§ Your goal:
Word for word, print out all of the data, omitting every image.

§ Input records:
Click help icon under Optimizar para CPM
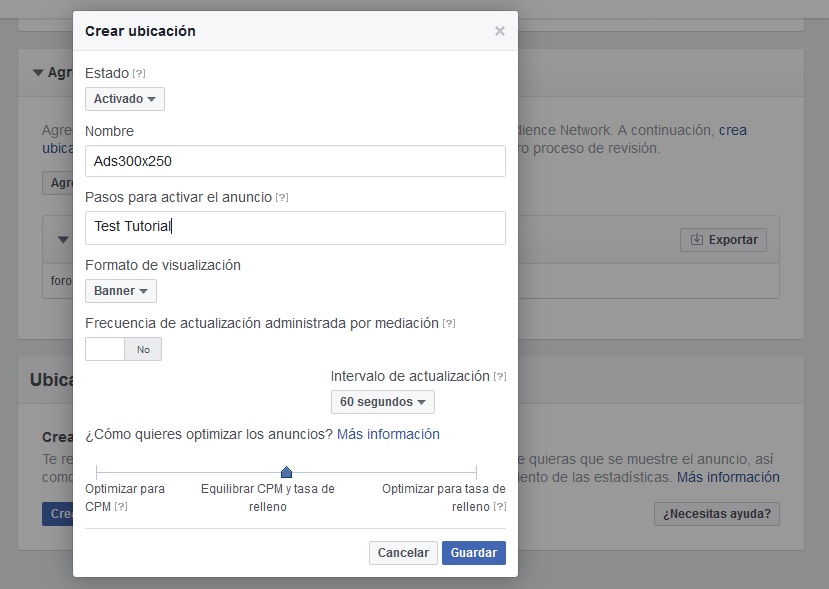[121, 507]
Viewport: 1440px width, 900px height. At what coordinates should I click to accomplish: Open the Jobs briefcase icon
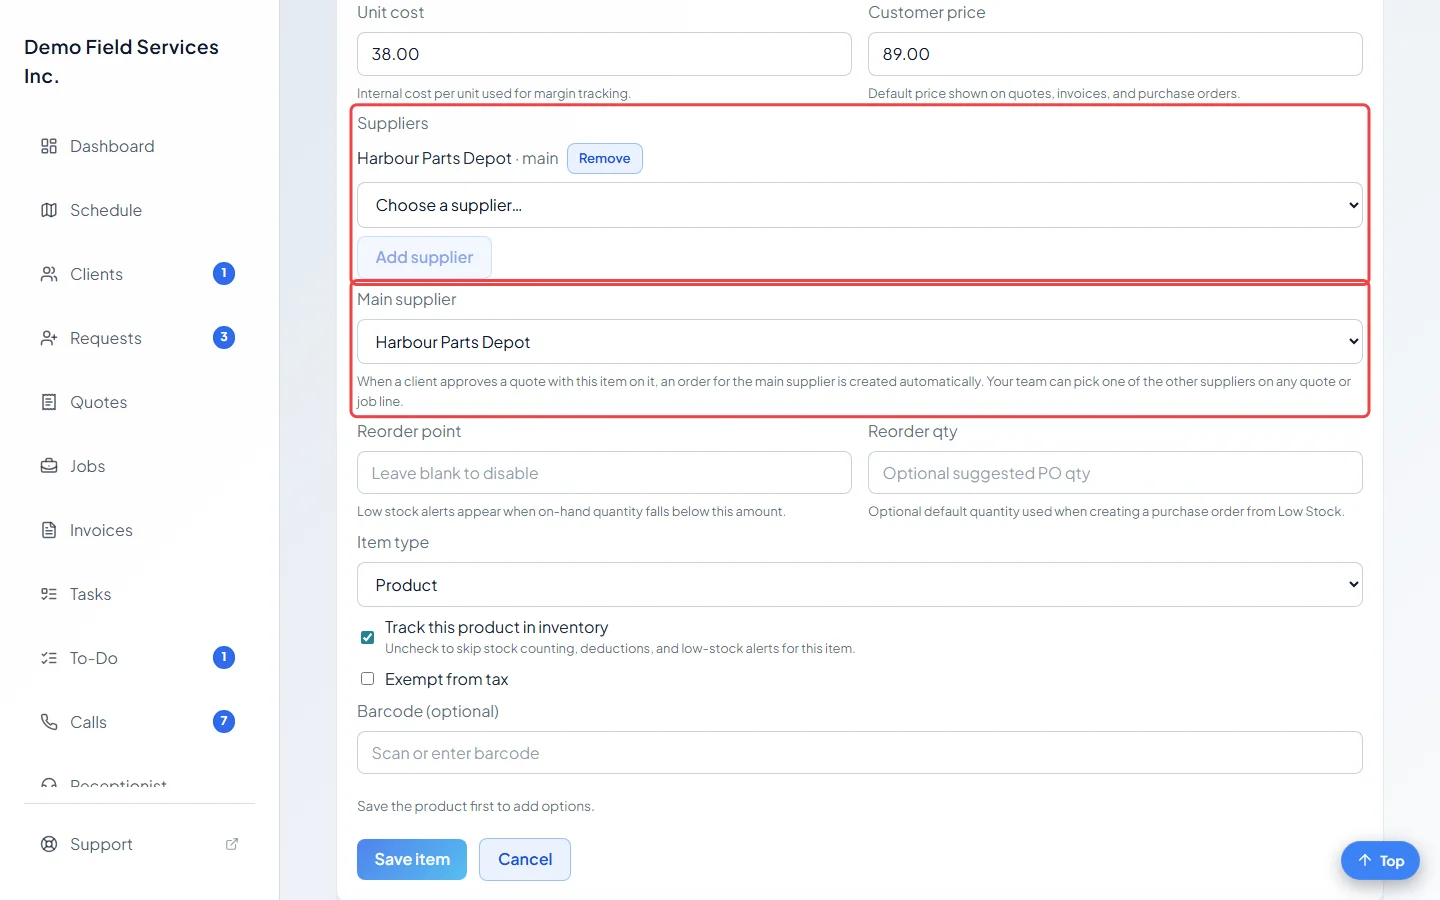click(49, 466)
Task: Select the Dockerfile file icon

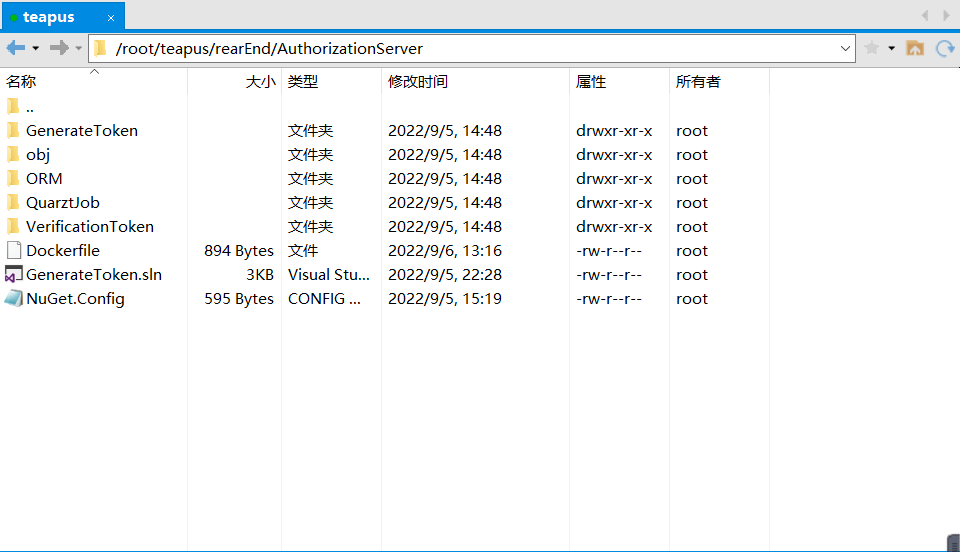Action: click(x=13, y=250)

§ Answer section:
Click help icon under Optimizar para CPM
[121, 507]
Viewport: 1440px width, 900px height. At what coordinates should I click to accomplish: Open the Jobs briefcase icon
click(49, 466)
Task: Select the Dockerfile file icon

Action: click(x=13, y=250)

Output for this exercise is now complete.